"It's not vote or die, it really is the fact that you either exercise the right to vote or we perish as a community," Moore said.
Moore had a lot to say about the political empowerment of youth.
"Most kids his age don't," get involved in politics, Moore said. "If they are privy enough to understand the premise of the elections process period, to do something like this, then they have entered into an adult world, and by the time they're 18, they're running to the polls to exercise their right to vote."
"It's important to talk about them with our kids. Not just to use them as window dressing."
"They can come and be a page during the day [in the state legislature]. Take them down there and introduce them to the elected officials."
"I think it's admirable this young man has stepped into a realm that is outside his comfort zone," Moore said.
"It's all about teaching our youth early.... Mock voting in the home... Well you could've had chocolate instead of candy canes, well you didn't vote."
Another point of the rap, Moore said, was "to show some diversity, to show some culture."
"The Secretary of State does indulge in culture. She's licensing boxers and rappers and jazz and blues artists and she does doctors and dentists and they are performers as well," Moore said, adding "they perform a service for people."
"The response overall has been really great," Moore said.
However, she said, as mentioned earlier, that there have been some "naysayers."

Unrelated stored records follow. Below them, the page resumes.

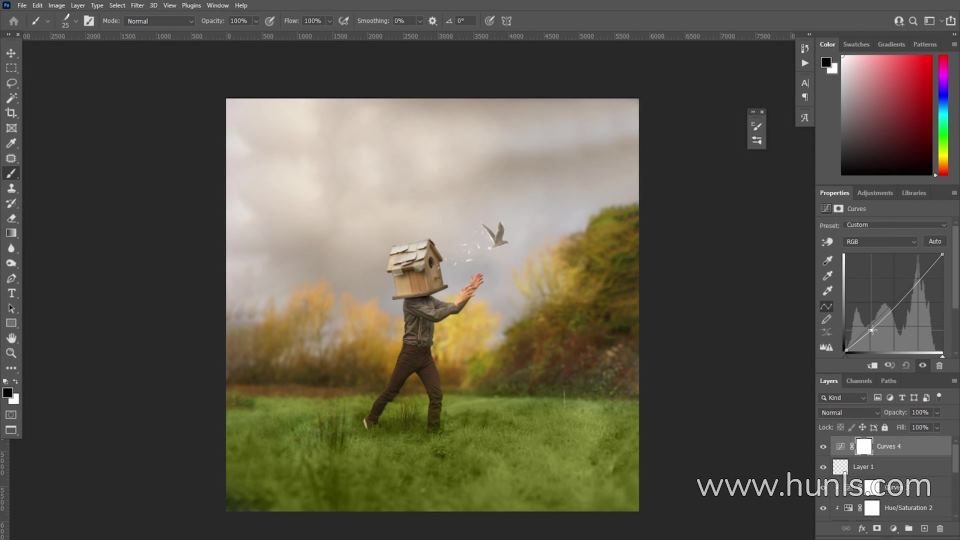Hide the Curves 4 layer
The width and height of the screenshot is (960, 540).
point(823,447)
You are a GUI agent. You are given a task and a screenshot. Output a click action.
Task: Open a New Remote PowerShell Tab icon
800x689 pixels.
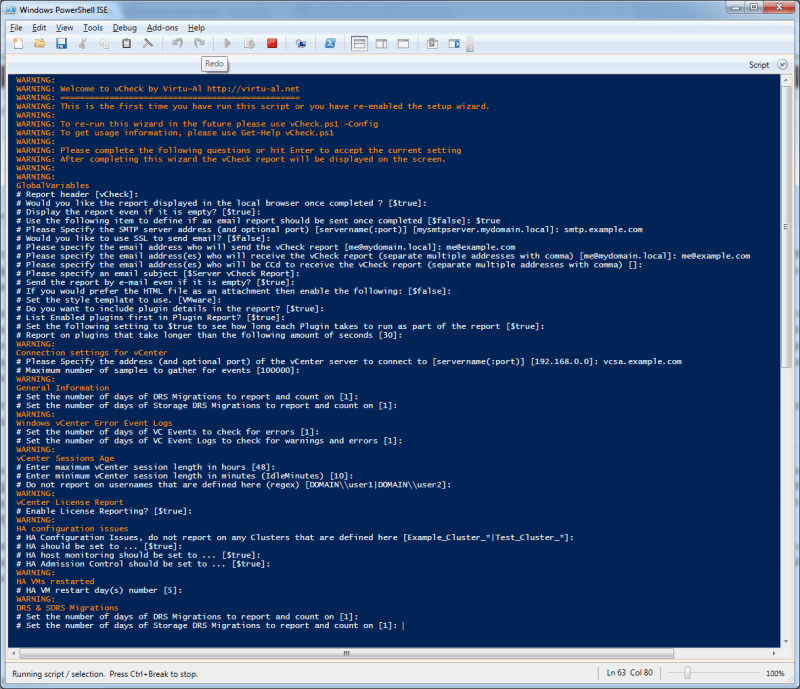point(300,43)
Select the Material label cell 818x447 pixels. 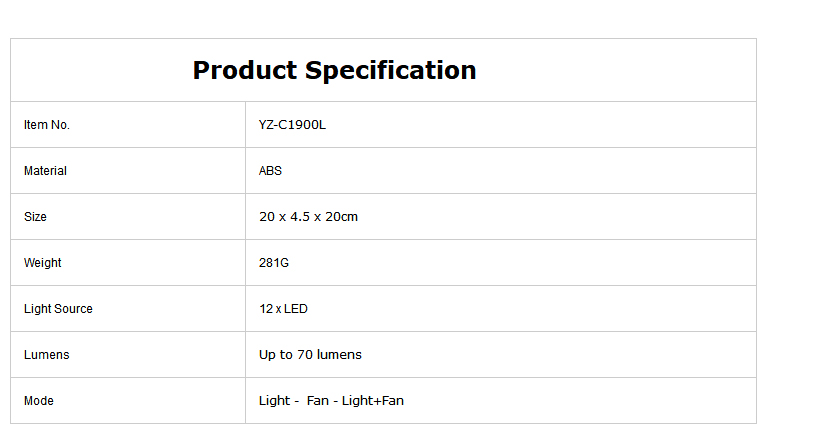pyautogui.click(x=128, y=171)
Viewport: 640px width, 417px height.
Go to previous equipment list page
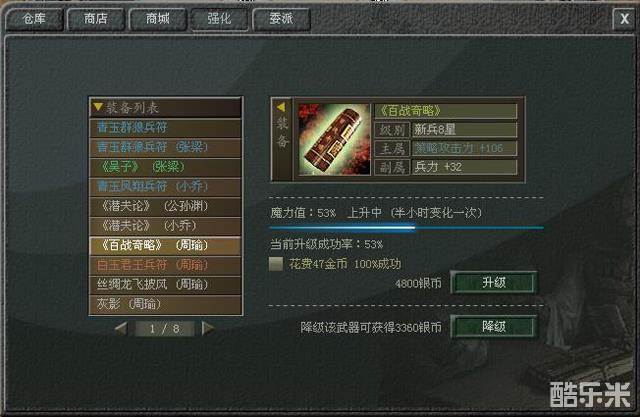[121, 328]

One email read to Atlanta Progressive News over the phone called the rap a "disappointing, stereotypical, marketing ploy... [that] targets young African Americans in a stereotypical manner."
"I urge you to run on your experience. I will not vote or die for you," the email said.

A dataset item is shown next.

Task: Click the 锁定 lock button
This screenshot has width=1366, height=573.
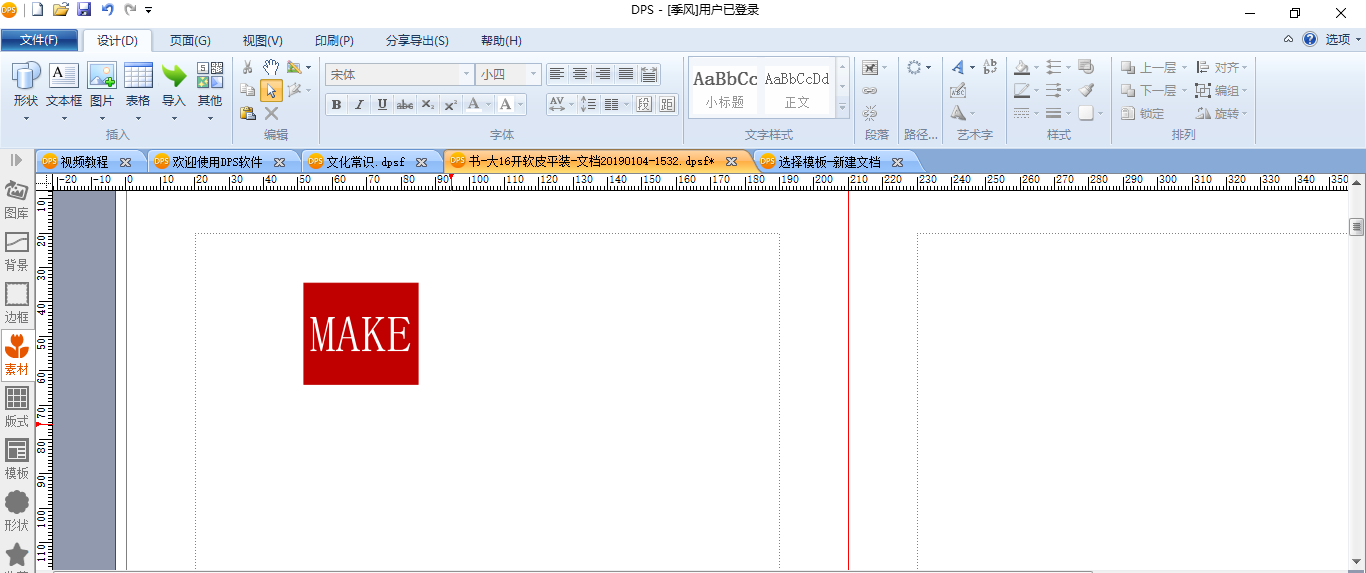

"I stand by the young man who presented his [music] to me..." Moore said. "I have to show diversity at the office of the Secretary of State. And so, mainstream media wants to see someone that is boring and not have dimensions. The ones who accomplish the most are the ones who are a little out of the box."
A boring candidate "is what they're [the media are] used to. Someone that's bland, very conservative, someone that's a stuffed shirt. They're not used to someone who is passionate and excited. In order for you to love what you do, you have to love the people you're going to serve."